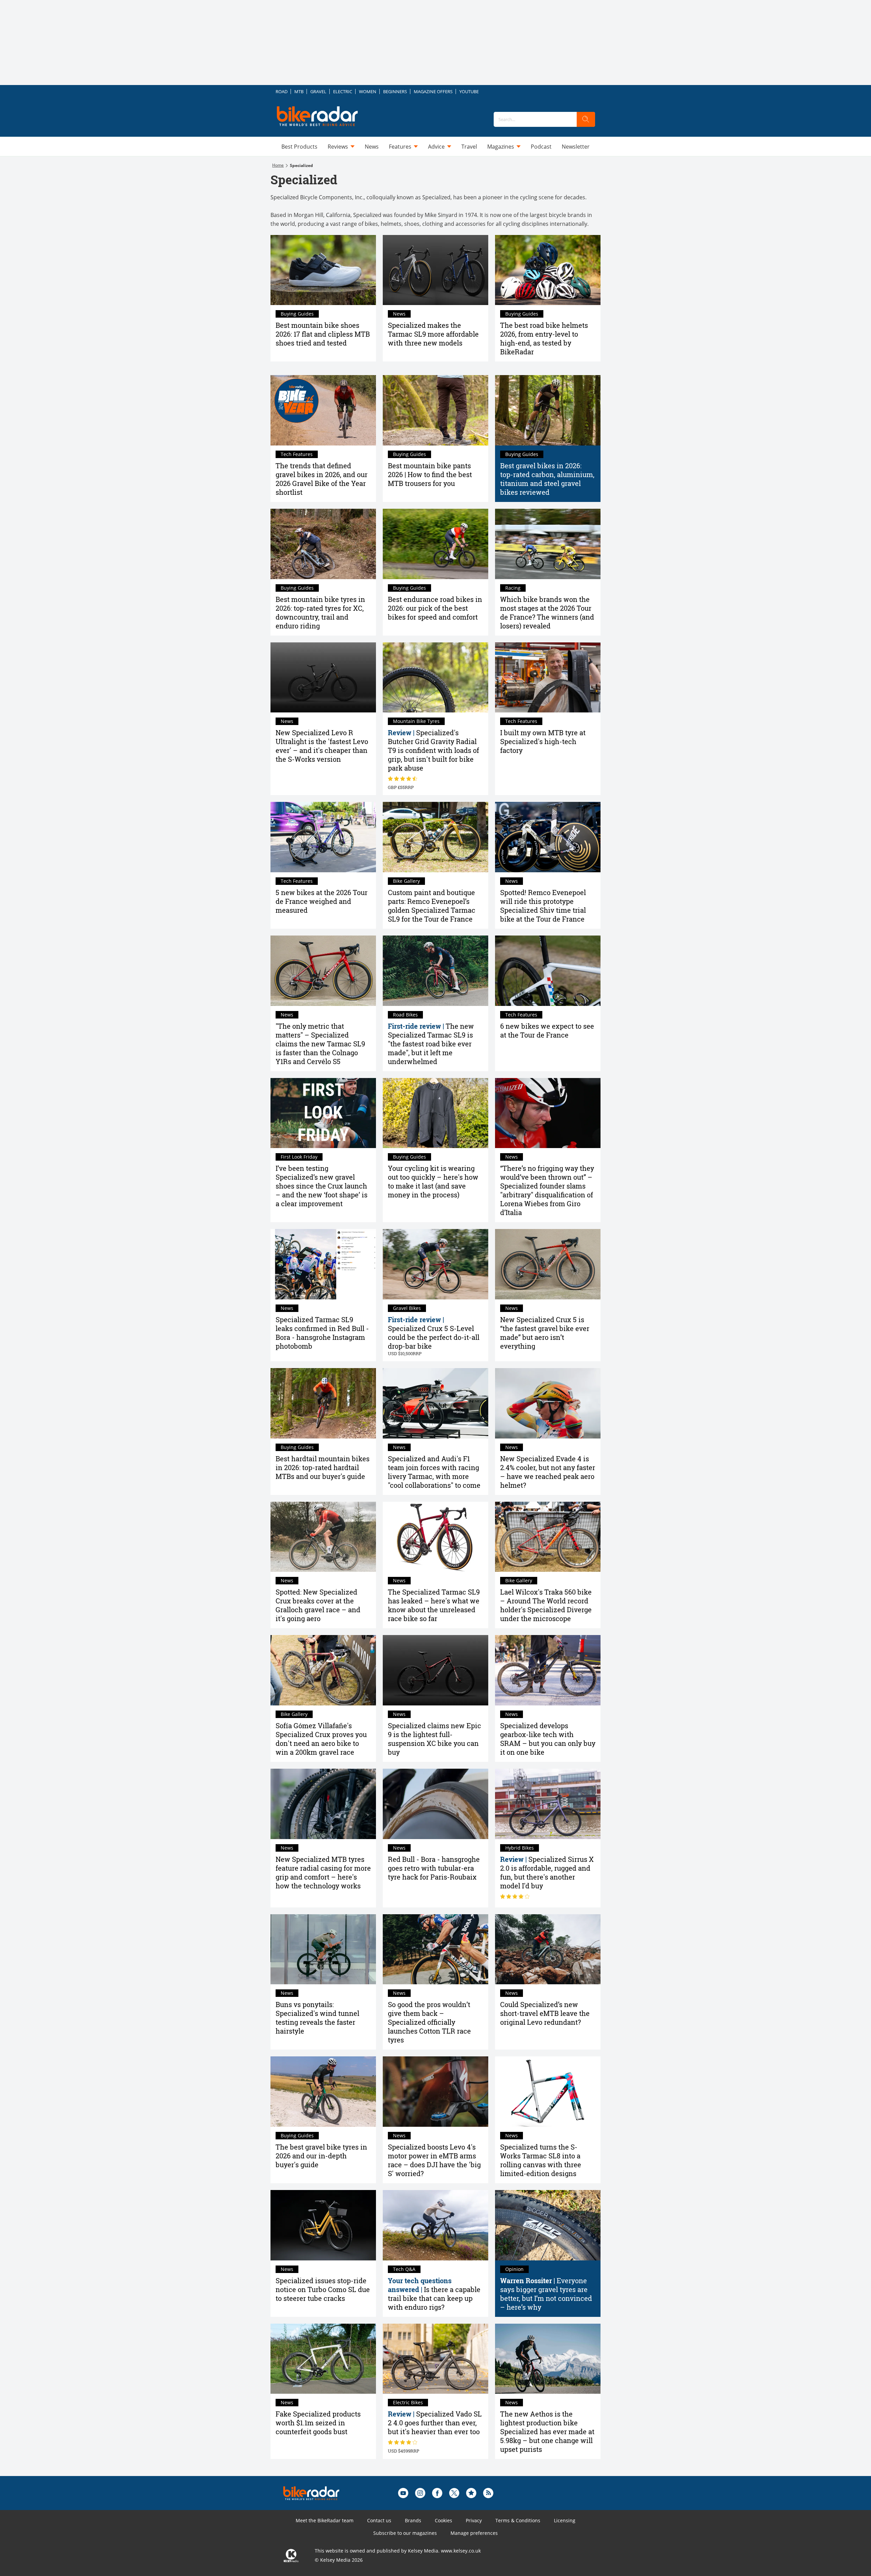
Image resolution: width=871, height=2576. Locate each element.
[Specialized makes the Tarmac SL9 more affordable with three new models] (435, 270)
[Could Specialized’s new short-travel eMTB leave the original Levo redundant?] (548, 1949)
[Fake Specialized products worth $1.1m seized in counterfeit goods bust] (323, 2359)
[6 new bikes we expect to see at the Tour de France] (548, 971)
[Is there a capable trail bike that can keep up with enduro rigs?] (435, 2225)
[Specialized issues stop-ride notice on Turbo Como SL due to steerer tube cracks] (323, 2225)
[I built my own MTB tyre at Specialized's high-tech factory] (548, 677)
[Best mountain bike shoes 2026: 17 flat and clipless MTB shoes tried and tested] (323, 270)
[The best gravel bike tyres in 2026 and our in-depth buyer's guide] (323, 2091)
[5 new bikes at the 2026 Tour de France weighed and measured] (323, 837)
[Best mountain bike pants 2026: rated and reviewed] (435, 410)
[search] (586, 119)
——
> [YOUR INSTRUCTIONS] The required output is the exact sequence of lines from the one containing "[6 new bikes" through the end of the listing, both endpoints included.

> [ANSWER SECTION]
[6 new bikes we expect to see at the Tour de France] (548, 971)
[Is there a capable trail bike that can keep up with enduro rigs?] (435, 2225)
[Specialized issues stop-ride notice on Turbo Como SL due to steerer tube cracks] (323, 2225)
[I built my own MTB tyre at Specialized's high-tech factory] (548, 677)
[Best mountain bike shoes 2026: 17 flat and clipless MTB shoes tried and tested] (323, 270)
[The best gravel bike tyres in 2026 and our in-depth buyer's guide] (323, 2091)
[5 new bikes at the 2026 Tour de France weighed and measured] (323, 837)
[Best mountain bike pants 2026: rated and reviewed] (435, 410)
[search] (586, 119)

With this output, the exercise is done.